_Given exercise:_
Reproduce the listing below line for line, keeping every character, space, and mark of punctuation unchanged.

───── Extracted entries ─────

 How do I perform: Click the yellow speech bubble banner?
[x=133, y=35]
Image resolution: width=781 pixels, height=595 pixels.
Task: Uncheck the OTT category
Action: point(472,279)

─────

_Finished exercise:_
 How do I perform: Click the yellow speech bubble banner?
[x=133, y=35]
Image resolution: width=781 pixels, height=595 pixels.
Task: Uncheck the OTT category
Action: point(472,279)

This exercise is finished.